I am reading the following paper (https://arxiv.org/abs/1008.2075) and I am struggling to verify Equation 1. They have a matrix delta function and I believe they are claiming that $$\delta\left(\sqrt{1 - A^T A} \, \left(C^T C - 1\right) \sqrt{1 - A^T A}\right) = \left| \det(1- A^T A)\right|^{-\frac{M+1}{2}} \, \delta\left(C^T C - 1\right)$$ $A^T A$, $C^T C$ and $1$ (identity) are $M \times M$ matrices. $0 < A^T A < 1$ and so this expression is well-defined (by "$A > B$" I mean "$A - B$ is positive definite"). This is really confusing me because it seems to me the correct factor is $\left| \det(1- A^T A)\right|^{-M}$ and not $\left| \det(1- A^T A)\right|^{-\frac{M+1}{2}}$.
This is because the matrix delta-function is a delta-function on the space of $M \times M$ matrices, which can be identified with $\mathbb{R}^m \otimes (\mathbb{R}^m)^\ast$, and thus the map $E \mapsto RER^T$ can be canonically identified with $R \otimes R^T$. We have that $\det(R \otimes R^T) = \det(R)^{2M}$. In our case $R = \sqrt{1-A^T A}$. I cannot see where the exponent $\frac{M+1}{2}$ comes from.
The mistake I am making is the following. With a matrix delta function, this should be interpreted as a product over independent matrix elements. $C^T C - 1$ is clearly symmetric and so this shouldn't be a product over all matrix elements, only the $i,j$ elements with $i \leq j$. We need the following lemma.
For $A$,$B$ symmetric $n \times n$ matrices, the product $ABA$ is also symmetric. Then we want to compute the Jacobian of the map $\mathcal{C}_A : B \mapsto ABA$. We claim that $\det(\mathcal{C}_A) = \det(A)^{n+1}$. If we could show this then the claim in the paper would follow.

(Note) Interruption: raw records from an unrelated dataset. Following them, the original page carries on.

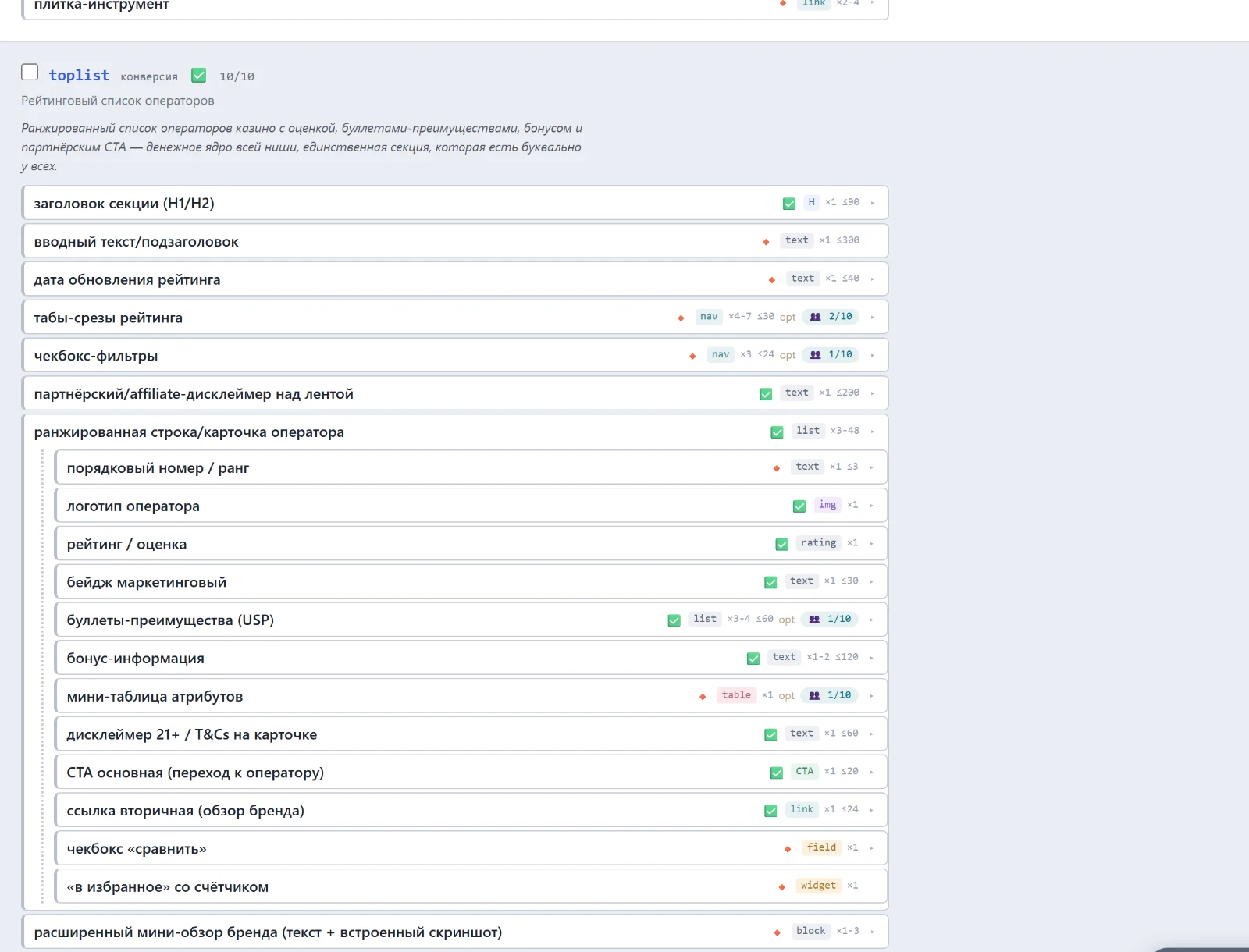Select the расширенный мини-обзор бренда row

[x=455, y=932]
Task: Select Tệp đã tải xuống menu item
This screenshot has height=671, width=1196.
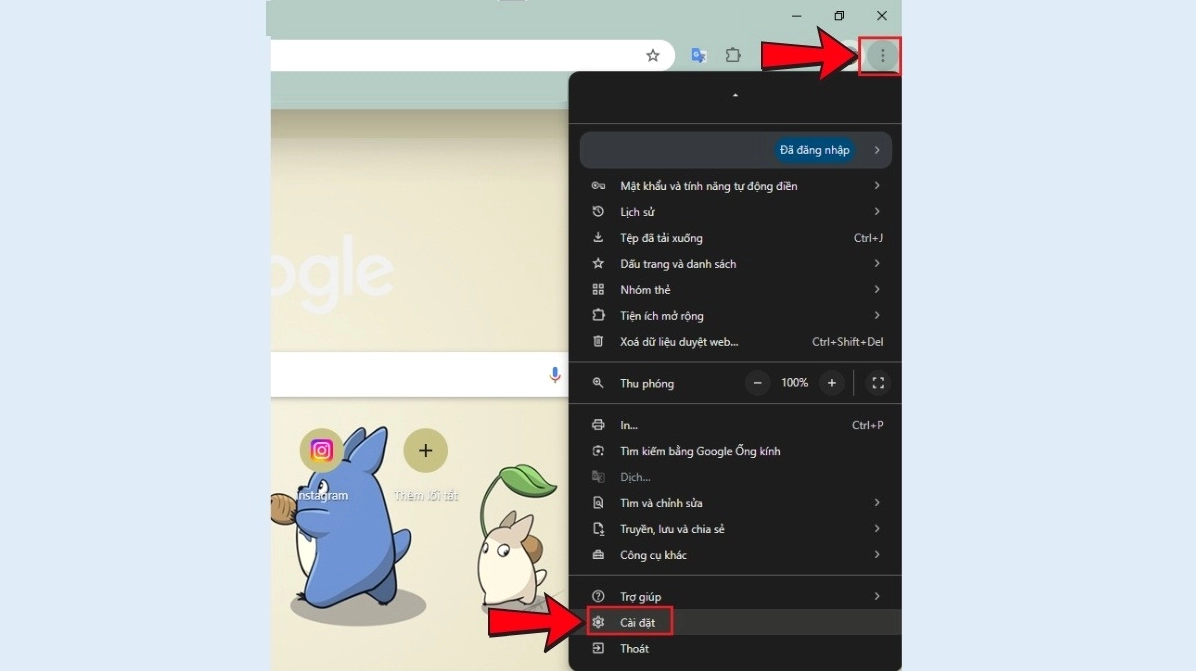Action: point(735,238)
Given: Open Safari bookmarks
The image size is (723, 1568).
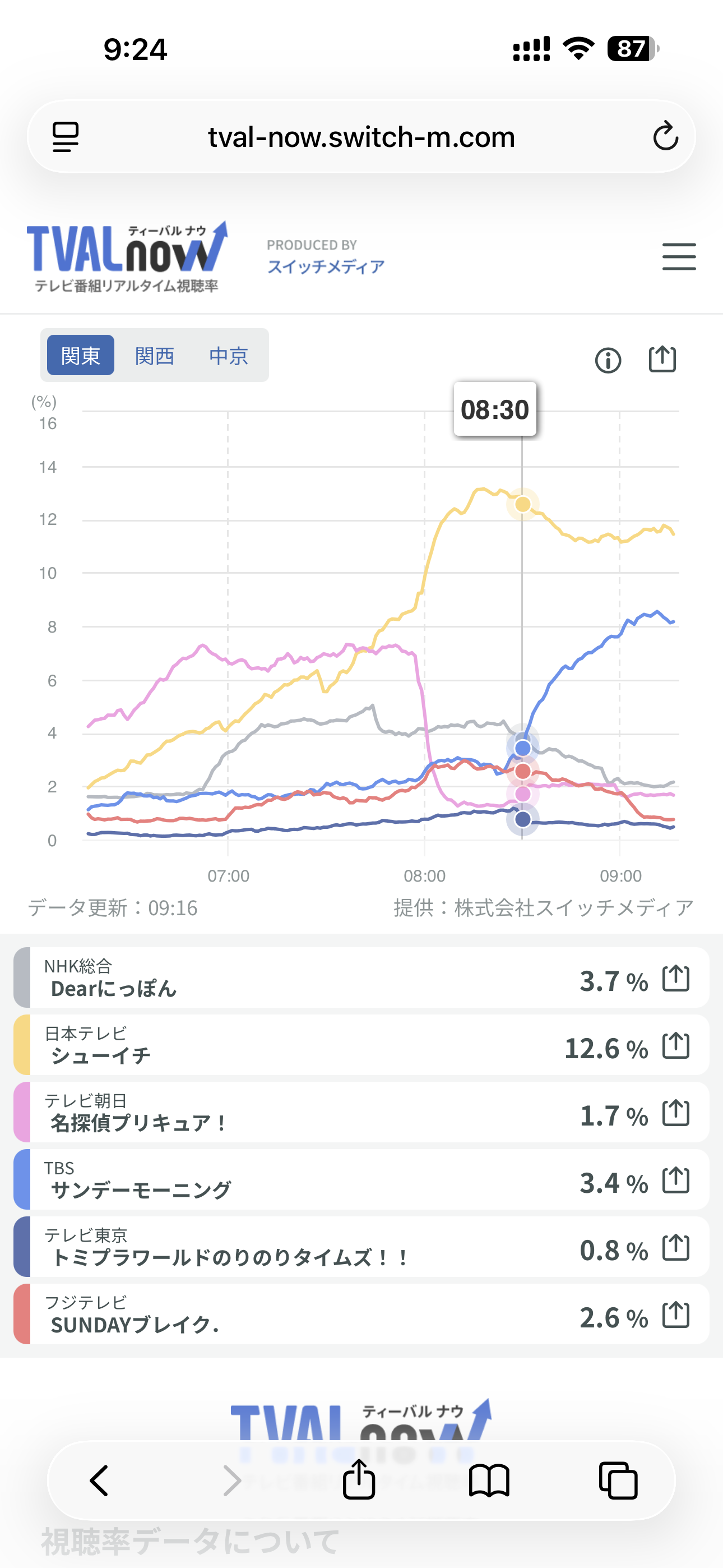Looking at the screenshot, I should 489,1481.
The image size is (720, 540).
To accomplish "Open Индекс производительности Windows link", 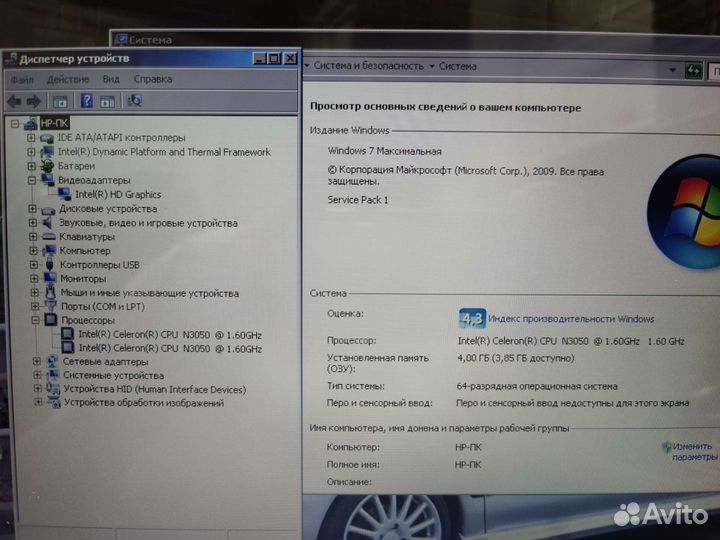I will (572, 319).
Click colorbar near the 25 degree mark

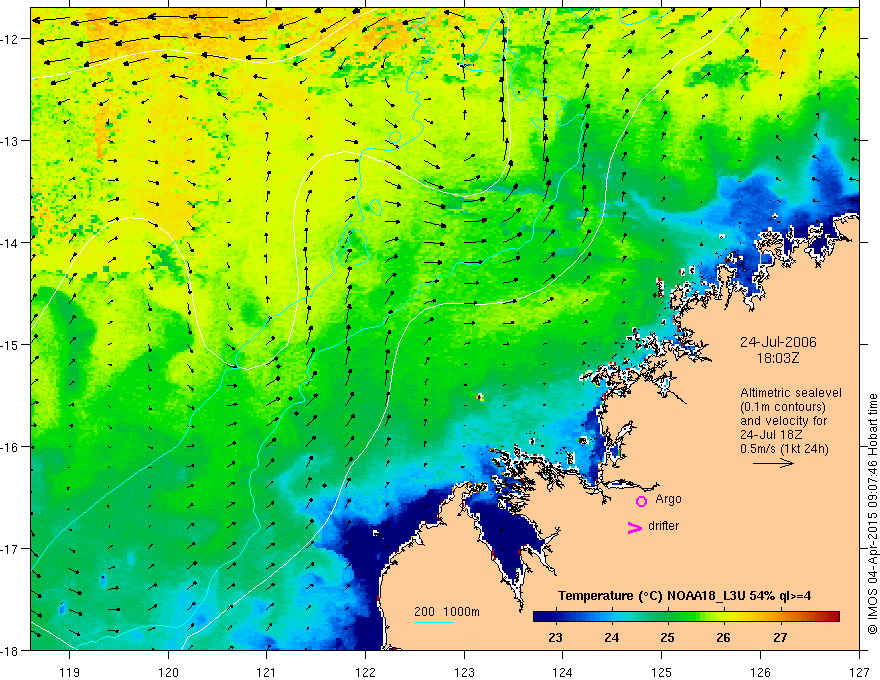click(667, 617)
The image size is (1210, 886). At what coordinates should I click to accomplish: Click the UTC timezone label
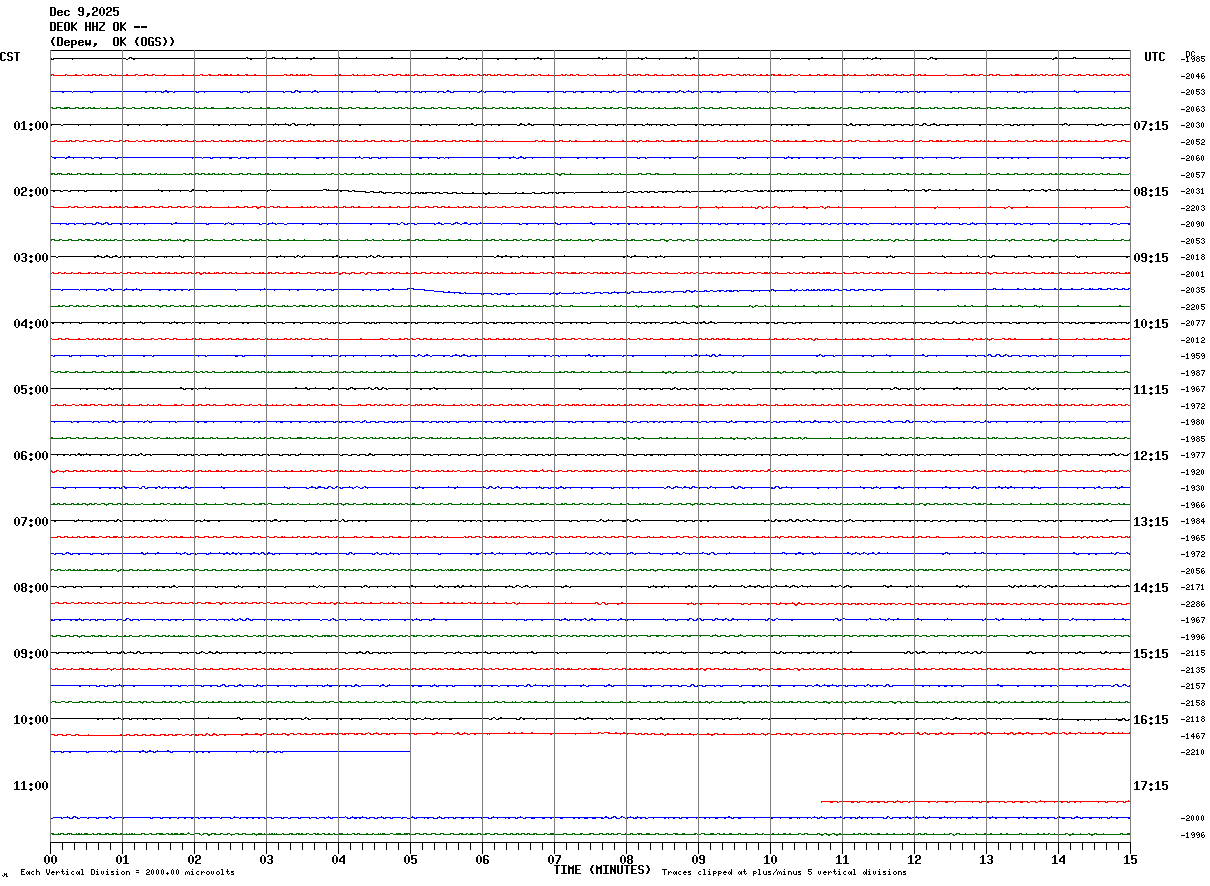pos(1155,58)
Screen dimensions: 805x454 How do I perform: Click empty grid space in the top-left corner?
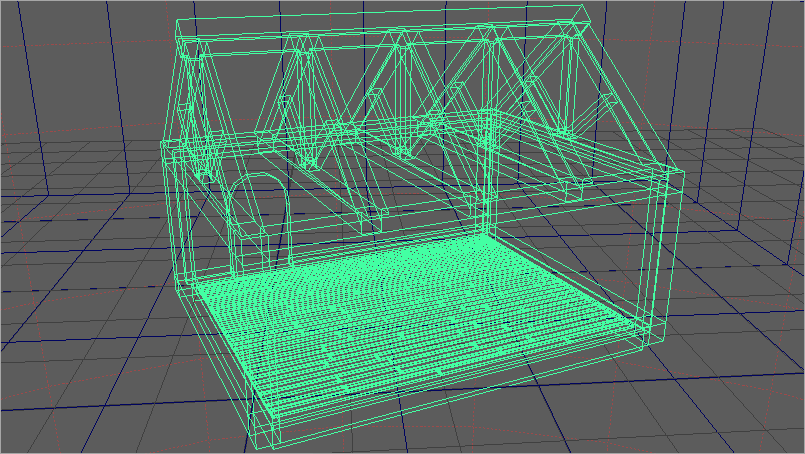pyautogui.click(x=60, y=60)
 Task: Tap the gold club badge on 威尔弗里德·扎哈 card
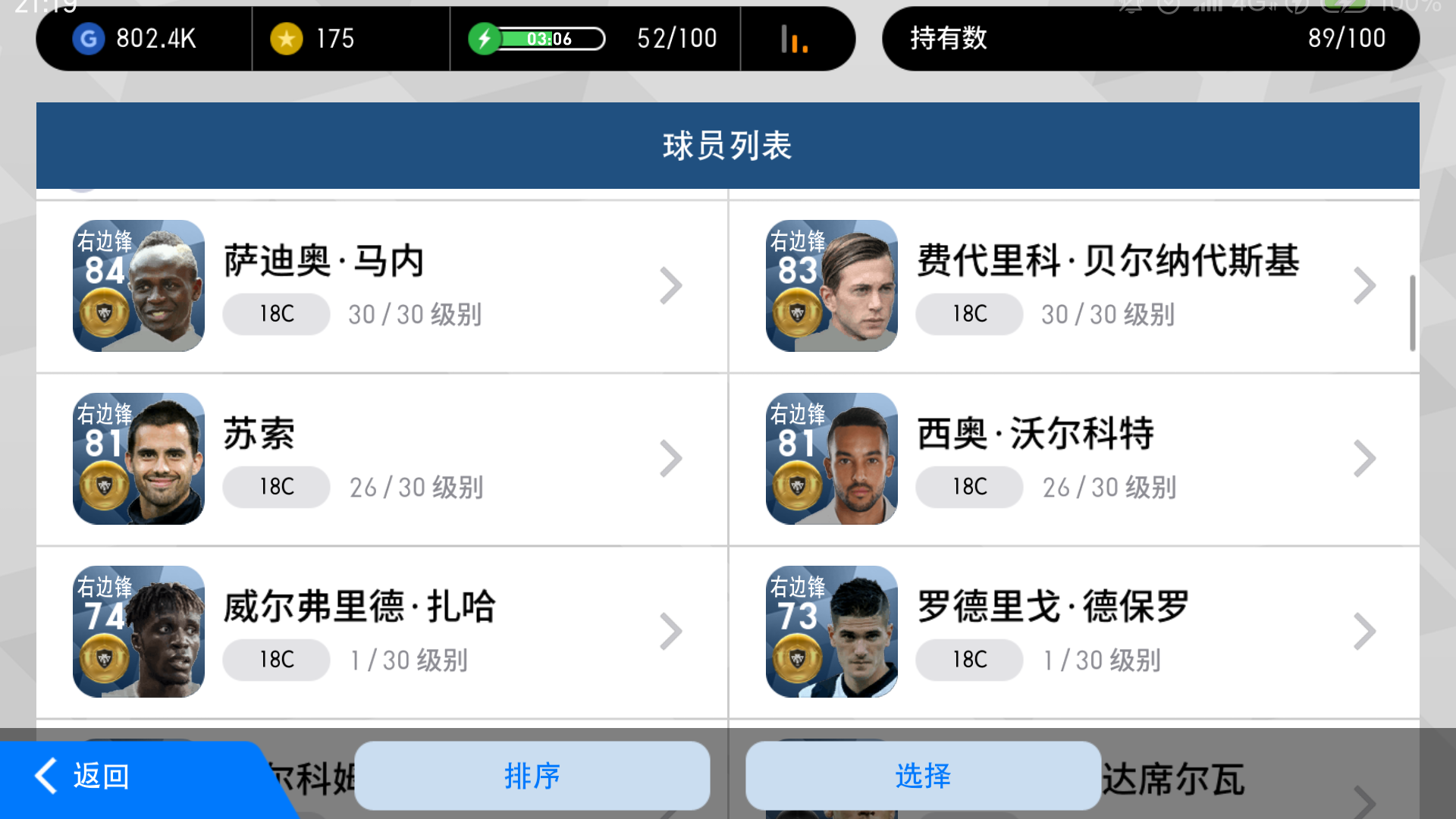pyautogui.click(x=105, y=658)
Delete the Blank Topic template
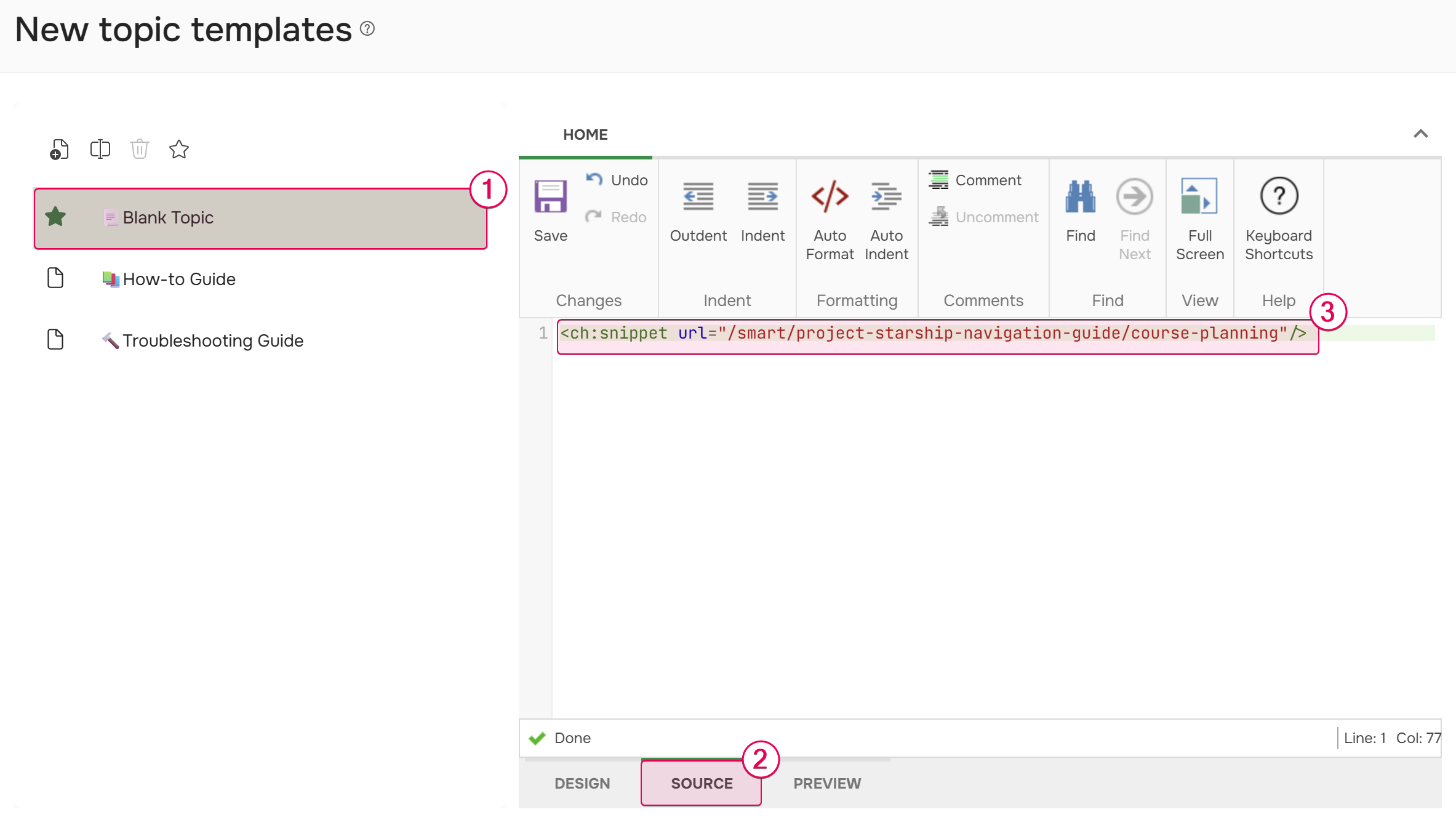The height and width of the screenshot is (828, 1456). (x=139, y=149)

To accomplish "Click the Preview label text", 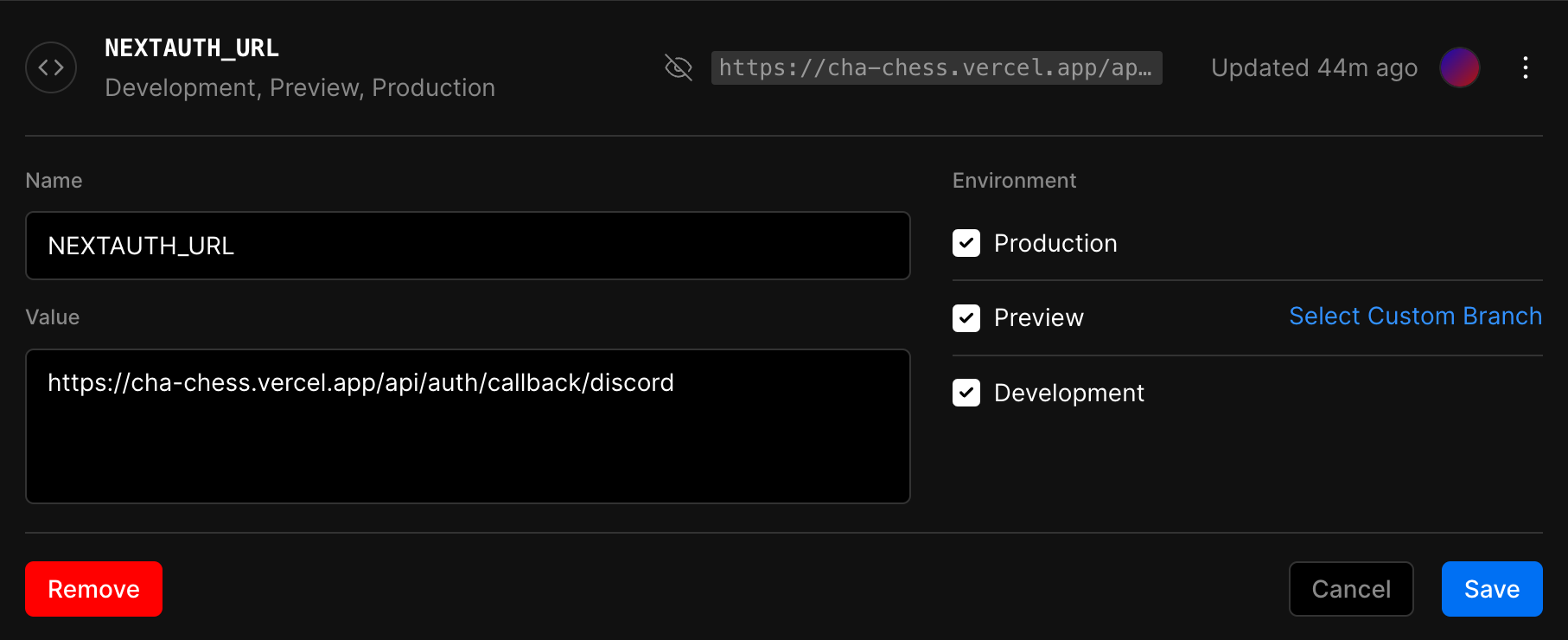I will point(1038,318).
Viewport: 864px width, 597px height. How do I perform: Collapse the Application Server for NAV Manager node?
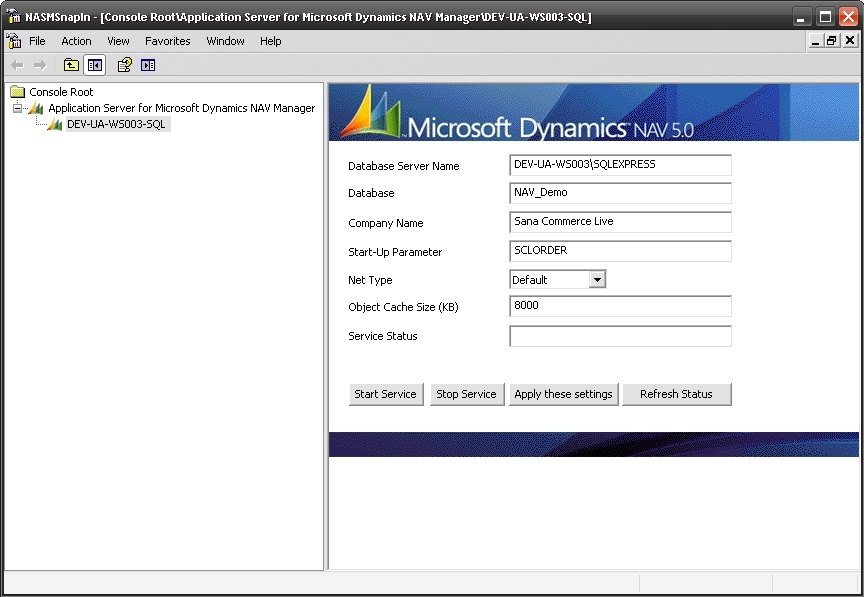pos(17,108)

Let $\omega$ be a top form on the linear space of symmetric matrices. If $e_i$ is a basis for $\mathbb{R}^n$ then symmetric matrices are spanned by $m_{ij} = e_i e_j^T + e_j e_i^T$, and we could take $\omega = \wedge_{i \leq j}(e_i e_j^T + e_j e_i^T)$.
Then there is natural map $\omega \mapsto \mathcal{C}_A \omega = \wedge_{i \leq j} \mathcal{C}_A m_{ij} = \det(\mathcal{C}_A) \omega$. Clearly $ \mathcal{C}_{A A^\prime} = \mathcal{C}_{A} \circ \mathcal{C}_{A^\prime}$ and thus $\det(\mathcal{C}_{A A^\prime}) = \det(\mathcal{C}_{A }) \det(\mathcal{C}_{A^\prime})$. Thus we may write without loss of generality $A = U \Lambda U^T$ where $U$ is orthogonal and $\Lambda = \mathrm{diag}(\lambda_1, \dots , \lambda_n)$. Thus $\det(\mathcal{C}_{A}) = \det(\mathcal{C}_{\Lambda})$.
$\mathcal{C}_{\Lambda} m_{ij} = \Lambda m_{ij}\Lambda = \lambda_i \lambda_j m_{ij}$. From this one finds that $\mathcal{C}_{\Lambda} \omega = \left( \prod_{1 \leq i \leq j \leq n} \lambda_i \lambda_j\right) \omega$. Finally we see that $\left( \prod_{1 \leq i \leq j \leq n} \lambda_i \lambda_j\right) = \det(A)^{n+1}$.